It started innocently enough. Last winter, I bought a bag of Australian black licorice from Trader Joe’s. Every few days, I’d dole out a modest portion for myself with the obsessive precision of an elite gymnast. Within a weekend of my husband, Floren, discovering it in the snack cabinet, the bag had vanished. When its replacement disappeared with similar speed, I knew the treat was doomed, so I moved on to tucking a sleeve of McVitie’s digestive cookies into a little-used kitchen cabinet. “Hey, I didn’t know we had cookies!” he enthused while rooting around for the paella pan. I sighed, watching him tear into the package, knowing its days were numbered.

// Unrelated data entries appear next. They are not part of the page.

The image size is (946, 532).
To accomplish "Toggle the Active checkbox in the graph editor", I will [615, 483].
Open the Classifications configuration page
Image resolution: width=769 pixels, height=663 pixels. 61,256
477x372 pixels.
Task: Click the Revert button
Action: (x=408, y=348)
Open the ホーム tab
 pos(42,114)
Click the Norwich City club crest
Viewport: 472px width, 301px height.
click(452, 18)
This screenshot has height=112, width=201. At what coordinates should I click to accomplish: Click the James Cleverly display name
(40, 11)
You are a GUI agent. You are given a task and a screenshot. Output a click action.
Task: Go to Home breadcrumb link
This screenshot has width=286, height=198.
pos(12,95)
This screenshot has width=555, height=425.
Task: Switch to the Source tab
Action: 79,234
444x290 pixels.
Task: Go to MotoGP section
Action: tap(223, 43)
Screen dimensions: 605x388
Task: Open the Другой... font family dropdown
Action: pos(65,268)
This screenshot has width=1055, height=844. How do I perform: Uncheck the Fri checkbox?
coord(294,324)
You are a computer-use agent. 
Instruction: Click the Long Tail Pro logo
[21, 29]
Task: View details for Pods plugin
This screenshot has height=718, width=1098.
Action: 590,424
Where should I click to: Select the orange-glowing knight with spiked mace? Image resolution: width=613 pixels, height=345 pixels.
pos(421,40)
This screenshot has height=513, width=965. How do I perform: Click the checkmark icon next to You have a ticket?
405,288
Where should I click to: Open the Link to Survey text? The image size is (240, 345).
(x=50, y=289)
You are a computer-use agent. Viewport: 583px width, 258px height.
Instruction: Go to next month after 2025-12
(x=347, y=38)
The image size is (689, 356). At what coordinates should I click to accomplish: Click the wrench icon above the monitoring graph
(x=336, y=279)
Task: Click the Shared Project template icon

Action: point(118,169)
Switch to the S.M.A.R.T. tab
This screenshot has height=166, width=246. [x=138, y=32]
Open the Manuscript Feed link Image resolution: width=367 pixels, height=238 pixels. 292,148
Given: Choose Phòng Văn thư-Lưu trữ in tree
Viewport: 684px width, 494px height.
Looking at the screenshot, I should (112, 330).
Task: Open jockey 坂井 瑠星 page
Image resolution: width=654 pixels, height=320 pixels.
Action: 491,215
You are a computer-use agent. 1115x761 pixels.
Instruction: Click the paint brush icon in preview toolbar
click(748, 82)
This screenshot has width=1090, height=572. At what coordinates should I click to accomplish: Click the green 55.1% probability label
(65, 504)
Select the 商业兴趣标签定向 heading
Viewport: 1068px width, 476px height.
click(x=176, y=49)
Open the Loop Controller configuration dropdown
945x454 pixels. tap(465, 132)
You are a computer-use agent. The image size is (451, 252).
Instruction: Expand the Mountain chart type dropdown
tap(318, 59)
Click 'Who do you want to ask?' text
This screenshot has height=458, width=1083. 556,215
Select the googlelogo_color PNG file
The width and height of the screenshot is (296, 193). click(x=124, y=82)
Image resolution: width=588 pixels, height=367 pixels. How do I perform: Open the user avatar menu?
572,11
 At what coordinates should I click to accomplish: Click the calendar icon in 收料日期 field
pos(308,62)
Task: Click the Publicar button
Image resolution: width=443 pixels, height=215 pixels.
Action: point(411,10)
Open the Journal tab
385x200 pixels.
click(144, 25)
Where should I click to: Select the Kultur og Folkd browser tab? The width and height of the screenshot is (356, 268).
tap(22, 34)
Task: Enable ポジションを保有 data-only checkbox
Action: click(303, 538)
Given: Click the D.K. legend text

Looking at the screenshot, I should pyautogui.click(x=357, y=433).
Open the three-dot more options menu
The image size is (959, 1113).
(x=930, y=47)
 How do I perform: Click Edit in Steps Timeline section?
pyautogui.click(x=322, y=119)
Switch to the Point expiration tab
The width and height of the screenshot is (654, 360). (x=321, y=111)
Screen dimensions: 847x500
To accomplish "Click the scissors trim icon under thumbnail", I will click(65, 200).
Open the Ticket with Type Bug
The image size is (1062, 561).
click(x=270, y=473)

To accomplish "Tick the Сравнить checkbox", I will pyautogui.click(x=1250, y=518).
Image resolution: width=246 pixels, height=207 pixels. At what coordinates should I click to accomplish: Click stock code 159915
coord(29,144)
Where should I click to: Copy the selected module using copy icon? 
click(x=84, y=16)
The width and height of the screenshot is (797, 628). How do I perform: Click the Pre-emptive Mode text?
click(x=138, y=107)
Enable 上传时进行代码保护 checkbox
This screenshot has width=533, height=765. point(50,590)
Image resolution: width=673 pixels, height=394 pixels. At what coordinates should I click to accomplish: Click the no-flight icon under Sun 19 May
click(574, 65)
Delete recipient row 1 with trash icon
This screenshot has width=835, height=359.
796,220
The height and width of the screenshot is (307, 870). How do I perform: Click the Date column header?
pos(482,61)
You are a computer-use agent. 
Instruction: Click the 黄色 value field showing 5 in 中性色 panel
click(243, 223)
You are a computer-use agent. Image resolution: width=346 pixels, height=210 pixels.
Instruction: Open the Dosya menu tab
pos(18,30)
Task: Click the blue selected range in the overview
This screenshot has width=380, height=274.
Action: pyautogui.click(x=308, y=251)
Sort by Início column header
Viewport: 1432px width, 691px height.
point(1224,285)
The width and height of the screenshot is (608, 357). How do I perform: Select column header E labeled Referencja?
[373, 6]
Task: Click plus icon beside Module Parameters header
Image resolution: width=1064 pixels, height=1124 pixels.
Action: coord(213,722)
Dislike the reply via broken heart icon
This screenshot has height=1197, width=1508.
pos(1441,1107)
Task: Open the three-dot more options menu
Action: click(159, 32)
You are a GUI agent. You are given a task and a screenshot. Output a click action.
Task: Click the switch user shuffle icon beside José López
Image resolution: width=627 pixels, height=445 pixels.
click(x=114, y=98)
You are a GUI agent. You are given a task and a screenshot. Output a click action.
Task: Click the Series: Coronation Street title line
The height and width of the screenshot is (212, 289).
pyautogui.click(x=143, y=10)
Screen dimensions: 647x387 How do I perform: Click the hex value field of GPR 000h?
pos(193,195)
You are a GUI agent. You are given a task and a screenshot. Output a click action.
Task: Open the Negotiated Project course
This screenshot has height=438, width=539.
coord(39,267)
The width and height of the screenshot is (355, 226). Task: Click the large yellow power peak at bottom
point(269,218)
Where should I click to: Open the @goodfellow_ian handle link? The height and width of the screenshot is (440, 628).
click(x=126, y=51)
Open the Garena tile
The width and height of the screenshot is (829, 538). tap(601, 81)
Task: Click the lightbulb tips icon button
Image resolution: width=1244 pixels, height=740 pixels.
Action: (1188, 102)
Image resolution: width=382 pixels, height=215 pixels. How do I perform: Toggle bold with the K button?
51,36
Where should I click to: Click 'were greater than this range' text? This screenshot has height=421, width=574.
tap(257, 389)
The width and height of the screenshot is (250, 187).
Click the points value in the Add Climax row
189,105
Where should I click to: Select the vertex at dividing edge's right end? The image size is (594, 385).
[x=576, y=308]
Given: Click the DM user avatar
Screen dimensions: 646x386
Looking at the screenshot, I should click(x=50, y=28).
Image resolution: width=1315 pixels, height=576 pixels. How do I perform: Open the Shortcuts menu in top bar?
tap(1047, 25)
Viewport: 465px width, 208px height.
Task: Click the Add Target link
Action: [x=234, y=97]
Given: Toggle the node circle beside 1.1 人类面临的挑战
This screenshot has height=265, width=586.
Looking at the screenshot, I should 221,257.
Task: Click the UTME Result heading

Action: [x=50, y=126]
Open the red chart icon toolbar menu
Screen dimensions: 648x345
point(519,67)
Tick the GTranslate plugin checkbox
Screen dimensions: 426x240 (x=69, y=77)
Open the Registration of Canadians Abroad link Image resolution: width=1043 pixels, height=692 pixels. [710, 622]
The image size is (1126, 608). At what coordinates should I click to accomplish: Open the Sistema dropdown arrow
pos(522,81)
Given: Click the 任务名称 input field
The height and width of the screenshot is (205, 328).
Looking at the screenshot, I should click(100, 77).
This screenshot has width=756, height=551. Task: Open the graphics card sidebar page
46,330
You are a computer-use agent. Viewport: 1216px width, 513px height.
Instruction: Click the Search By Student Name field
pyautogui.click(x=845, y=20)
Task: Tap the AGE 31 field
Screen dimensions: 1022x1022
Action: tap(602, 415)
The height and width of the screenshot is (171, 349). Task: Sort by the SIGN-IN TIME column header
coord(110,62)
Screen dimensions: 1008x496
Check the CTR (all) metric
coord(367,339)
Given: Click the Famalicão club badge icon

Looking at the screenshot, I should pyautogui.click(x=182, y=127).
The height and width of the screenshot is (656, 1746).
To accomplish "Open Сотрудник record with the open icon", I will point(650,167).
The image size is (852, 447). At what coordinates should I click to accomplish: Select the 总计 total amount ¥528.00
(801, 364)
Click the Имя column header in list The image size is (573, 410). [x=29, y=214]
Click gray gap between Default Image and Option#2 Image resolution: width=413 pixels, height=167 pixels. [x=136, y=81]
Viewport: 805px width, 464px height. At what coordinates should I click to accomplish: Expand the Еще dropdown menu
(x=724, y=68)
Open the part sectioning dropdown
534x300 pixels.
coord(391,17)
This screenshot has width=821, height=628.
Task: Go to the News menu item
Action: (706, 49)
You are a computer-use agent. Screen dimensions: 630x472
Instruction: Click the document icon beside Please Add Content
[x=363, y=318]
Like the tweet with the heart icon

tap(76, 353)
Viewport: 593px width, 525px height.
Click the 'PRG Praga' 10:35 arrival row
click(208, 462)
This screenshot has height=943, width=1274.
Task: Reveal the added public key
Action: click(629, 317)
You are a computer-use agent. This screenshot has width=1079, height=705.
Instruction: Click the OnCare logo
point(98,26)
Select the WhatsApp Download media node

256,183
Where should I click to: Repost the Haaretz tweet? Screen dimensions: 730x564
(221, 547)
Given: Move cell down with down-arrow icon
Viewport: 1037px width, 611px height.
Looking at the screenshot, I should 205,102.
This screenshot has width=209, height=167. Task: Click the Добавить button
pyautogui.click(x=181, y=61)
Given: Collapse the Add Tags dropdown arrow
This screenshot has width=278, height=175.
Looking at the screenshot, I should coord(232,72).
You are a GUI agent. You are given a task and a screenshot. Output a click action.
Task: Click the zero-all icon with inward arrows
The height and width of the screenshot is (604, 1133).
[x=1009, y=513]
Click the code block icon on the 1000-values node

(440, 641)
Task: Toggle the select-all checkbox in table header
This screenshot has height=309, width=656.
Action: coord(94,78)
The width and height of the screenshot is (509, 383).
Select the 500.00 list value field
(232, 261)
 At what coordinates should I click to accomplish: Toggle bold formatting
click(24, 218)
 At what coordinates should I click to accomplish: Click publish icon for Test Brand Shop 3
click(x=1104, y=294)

Since then, I’ve become a master at hiding food. Brandy-filled milk chocolates, yogurt-covered almonds, dark chocolate Cadbury eggs, and gingery German Lebkuchen—I’ve hidden these and more in various nooks, closets, and drawers of the house. Now that we’re both working from home most of the time, I relocate them every week or two, like an FBI agent moving an especially valuable asset between safe houses.
At first I told myself I was hiding food because Floren is one of those metabolically blessed people who can eat whatever he wants without gaining a decigram, whereas I puff up like a cane toad if I so much as sniff a raspberry square. I simply wanted to enjoy these treats at occasional intervals instead of feeling pressured to keep pace with the six-foot-tall hummingbird that shares my home. But one day, when I found myself inhaling a handful of salted caramels before he returned from the post office, I knew there had to be more to the story.
So I did what any person in search of deep human truths does: I Googled. Specifically, I Googled “I hide food.” And immediately turned up pages and pages worth of sheepish food-hiding confessions, usually in discussion forums where the posters’ identities are concealed behind screen names like PineappleMama and Chicken Fruit.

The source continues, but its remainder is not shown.